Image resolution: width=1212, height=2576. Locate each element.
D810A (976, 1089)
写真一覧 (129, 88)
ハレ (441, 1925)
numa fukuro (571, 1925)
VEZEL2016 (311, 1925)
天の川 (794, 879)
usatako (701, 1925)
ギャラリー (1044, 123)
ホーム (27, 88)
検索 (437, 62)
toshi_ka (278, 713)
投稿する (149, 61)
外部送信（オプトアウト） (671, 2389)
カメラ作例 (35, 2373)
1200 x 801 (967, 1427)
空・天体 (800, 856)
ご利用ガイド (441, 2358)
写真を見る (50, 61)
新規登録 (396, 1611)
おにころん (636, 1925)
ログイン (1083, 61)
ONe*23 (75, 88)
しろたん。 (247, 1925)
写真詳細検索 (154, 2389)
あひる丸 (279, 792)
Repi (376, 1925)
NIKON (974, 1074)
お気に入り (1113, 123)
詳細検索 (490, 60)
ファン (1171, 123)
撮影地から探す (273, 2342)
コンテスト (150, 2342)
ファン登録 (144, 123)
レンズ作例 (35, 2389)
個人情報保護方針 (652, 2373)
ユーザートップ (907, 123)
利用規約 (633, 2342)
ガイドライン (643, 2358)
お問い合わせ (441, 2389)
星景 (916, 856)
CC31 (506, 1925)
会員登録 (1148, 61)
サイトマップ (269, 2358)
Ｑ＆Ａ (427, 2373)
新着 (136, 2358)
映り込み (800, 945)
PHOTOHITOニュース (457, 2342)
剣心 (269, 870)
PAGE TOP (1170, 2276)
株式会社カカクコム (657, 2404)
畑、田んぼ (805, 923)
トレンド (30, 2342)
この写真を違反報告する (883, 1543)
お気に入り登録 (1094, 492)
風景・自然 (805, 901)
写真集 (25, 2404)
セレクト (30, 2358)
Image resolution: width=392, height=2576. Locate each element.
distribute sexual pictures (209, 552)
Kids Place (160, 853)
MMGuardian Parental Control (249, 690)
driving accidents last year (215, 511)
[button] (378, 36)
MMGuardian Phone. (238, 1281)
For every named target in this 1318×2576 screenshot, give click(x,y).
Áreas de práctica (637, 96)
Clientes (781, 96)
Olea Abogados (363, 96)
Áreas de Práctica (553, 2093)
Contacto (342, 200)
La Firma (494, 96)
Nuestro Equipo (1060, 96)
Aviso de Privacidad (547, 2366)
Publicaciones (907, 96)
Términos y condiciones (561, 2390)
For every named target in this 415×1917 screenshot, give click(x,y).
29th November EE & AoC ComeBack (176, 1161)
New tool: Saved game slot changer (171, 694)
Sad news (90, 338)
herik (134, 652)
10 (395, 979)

> What the task requires: Retype all the rows above, keeping every character, number and line the same.

> Reply:
Image resolution: width=1212, height=2576. Locate each element.
D810A (976, 1089)
写真一覧 (129, 88)
ハレ (441, 1925)
numa fukuro (571, 1925)
VEZEL2016 (311, 1925)
天の川 (794, 879)
usatako (701, 1925)
ギャラリー (1044, 123)
ホーム (27, 88)
検索 (437, 62)
toshi_ka (278, 713)
投稿する (149, 61)
外部送信（オプトアウト） (671, 2389)
カメラ作例 (35, 2373)
1200 x 801 (967, 1427)
空・天体 (800, 856)
ご利用ガイド (441, 2358)
写真を見る (50, 61)
新規登録 (396, 1611)
おにころん (636, 1925)
ログイン (1083, 61)
ONe*23 (75, 88)
しろたん。 (247, 1925)
写真詳細検索 (154, 2389)
あひる丸 (279, 792)
Repi (376, 1925)
NIKON (974, 1074)
お気に入り (1113, 123)
詳細検索 (490, 60)
ファン (1171, 123)
撮影地から探す (273, 2342)
コンテスト (150, 2342)
ファン登録 (144, 123)
レンズ作例 (35, 2389)
個人情報保護方針 (652, 2373)
ユーザートップ (907, 123)
利用規約 (633, 2342)
ガイドライン (643, 2358)
お問い合わせ (441, 2389)
星景 (916, 856)
CC31 (506, 1925)
会員登録 (1148, 61)
サイトマップ (269, 2358)
Ｑ＆Ａ (427, 2373)
新着 (136, 2358)
映り込み (800, 945)
PHOTOHITOニュース (457, 2342)
剣心 (269, 870)
PAGE TOP (1170, 2276)
株式会社カカクコム (657, 2404)
畑、田んぼ (805, 923)
トレンド (30, 2342)
この写真を違反報告する (883, 1543)
お気に入り登録 (1094, 492)
風景・自然 (805, 901)
写真集 (25, 2404)
セレクト (30, 2358)
Image resolution: width=392, height=2576. Locate each element.
distribute sexual pictures (209, 552)
Kids Place (160, 853)
MMGuardian Parental Control (249, 690)
driving accidents last year (215, 511)
[button] (378, 36)
MMGuardian Phone. (238, 1281)
For every named target in this 1318×2576 screenshot, give click(x,y).
Áreas de práctica (637, 96)
Clientes (781, 96)
Olea Abogados (363, 96)
Áreas de Práctica (553, 2093)
Contacto (342, 200)
La Firma (494, 96)
Nuestro Equipo (1060, 96)
Aviso de Privacidad (547, 2366)
Publicaciones (907, 96)
Términos y condiciones (561, 2390)
For every named target in this 415×1917 screenshot, give click(x,y).
29th November EE & AoC ComeBack (176, 1161)
New tool: Saved game slot changer (171, 694)
Sad news (90, 338)
herik (134, 652)
10 (395, 979)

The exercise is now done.